Der ausschlaggebende Punkt weshalb ich CONNY kontaktiert habe war, dass ich es einfach versuchen wollte. Vor allem weil ich wusste, dass keine Kosten an mir persönlich hängenbleiben, wenn ich es versuche. Das war auf alle Fälle ein wichtiger Punkt.

Am Anfang hatte ich Bedenken CONNY zu beauftragen, weil unser Mietvertrag sowieso nur auf 4 Jahre befristet ist. Wir dachten, wenn wir die Mietpreisbremse nicht ziehen, haben wir vielleicht die Chance hier länger bleiben zu dürfen. Aber durch die Corona-Zeit und dadurch dass zwei von uns noch in Ausbildung oder im Studium sind, war für uns einfach wichtig monatlich Geld zu sparen.

Ich muss sagen, der Prozess verlief super schnell. Ich habe CONNY im April beauftragt und im Juni oder Juli haben wir schon das Ergebnis bekommen. Also es ging schneller, als gedacht.

Wie hat dein Vermieter auf die Mietpreisbremse bzw. auf die Rüge reagiert?

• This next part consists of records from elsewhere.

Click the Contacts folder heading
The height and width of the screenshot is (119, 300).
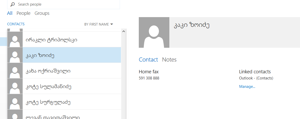click(16, 24)
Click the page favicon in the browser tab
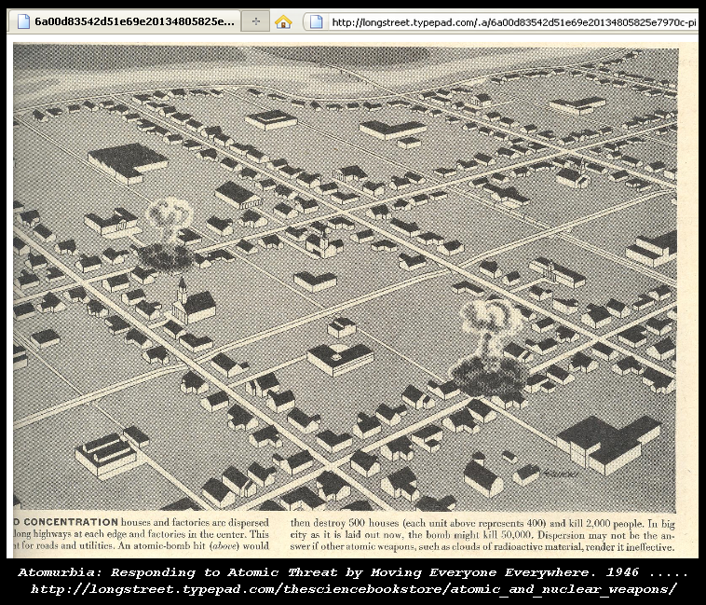 click(x=21, y=21)
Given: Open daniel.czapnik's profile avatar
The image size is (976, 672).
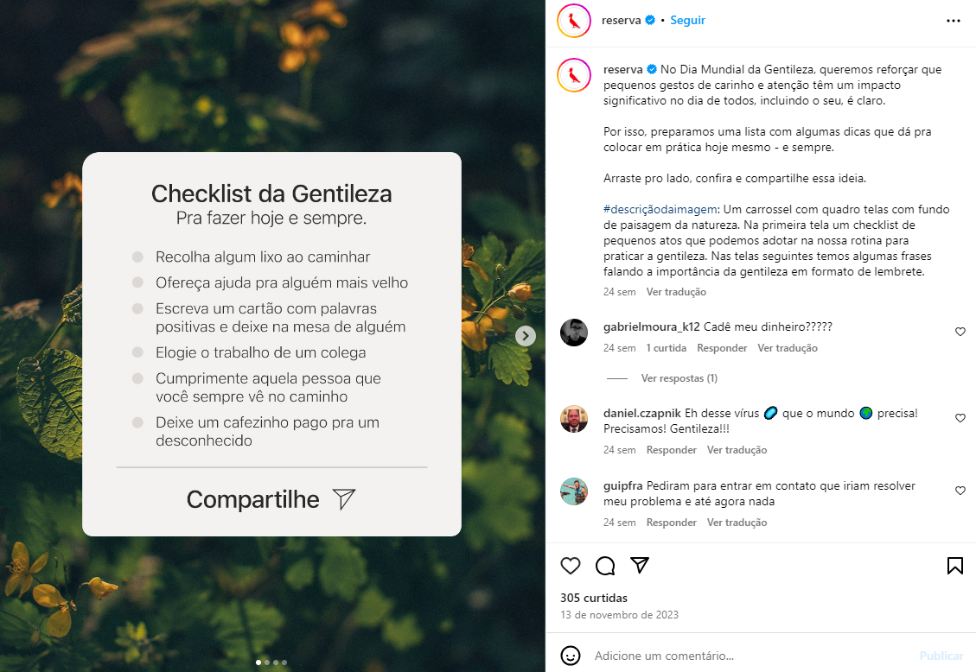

Die erste Reaktion war ein Schreiben, dass die Wohnung verkauft werden soll. Das habe ich natürlich auch mit CONNY kommuniziert und ihr konntet mich dann beruhigen. Ein solches Schreiben kam wohl schon mehrmals von der Hausverwaltung. Ich persönlich dachte mir auch, dass es nur eine abschreckende Wirkung haben soll. Deshalb habe ich das entspannt gesehen.

Ich persönlich habe nicht auf dieses Verkaufsschreiben reagiert. Daraufhin kam eigentlich auch keine Reaktion mehr. Also wenn es so ernst gewesen wäre, hätten sie sich ja noch mal gemeldet. Haben sie aber nicht.

Insgesamt können wir fast 700 € - also 694 € - monatlich sparen. Das ist für uns natürlich mehr als schön. Das sind ja fast 200 € für jeden. Da kann man sich ja nur drüber freuen. Es ist keiner traurig darüber, dass wir weniger zahlen (lacht).

Ich muss sagen, dass ich nicht so viel erwartet habe. Die Mietsenkung übersteigt auf jeden Fall meine Erwartungen.

Die Befristung von vier Jahren ist leider immer noch gültig, aber wir sind gemeinsam mit CONNY dran dieses Thema mit der Hausverwaltung zu diskutieren.

Hat sich das Verhältnis zu deinem Vermieter geändert?

Ich muss sagen, dass sich das Verhältnis nicht verändert hat. Ich habe beispielsweise seit zwei Monaten einen kleinen Hund und das haben sie auch direkt genehmigt.

Also ich empfinde die Erfolgsprovision als fair, weil die Mitarbeiter von CONNY ja auch ihre Arbeit leisten. Ich denke, viele Menschen könnten gar nicht aus eigener Tasche dieses Geld vorstrecken. Deshalb finde ich das eigentlich schon ein faires System.

Ich würde CONNY wieder beauftragen und auch jedem weiterempfehlen. Das habe ich auch schon recht oft gemacht (lacht).
Dadurch dass unser Fall so schnell abgewickelt wurde, habe ich eigentlich gar keine Verbesserungsvorschläge. Ich bin vollkommen zufrieden.

Wie lautet dein Fazit? Was würdest du anderen Personen in einer ähnlichen Situation raten?

Ich würde den Leuten, die zu viel Miete zahlen auf jeden Fall raten es zu versuchen. Ein Versuch kostet nichts, man kann es probieren und oft sehen die Hausverwaltungen ja auch ein, dass das die Mieter im Recht.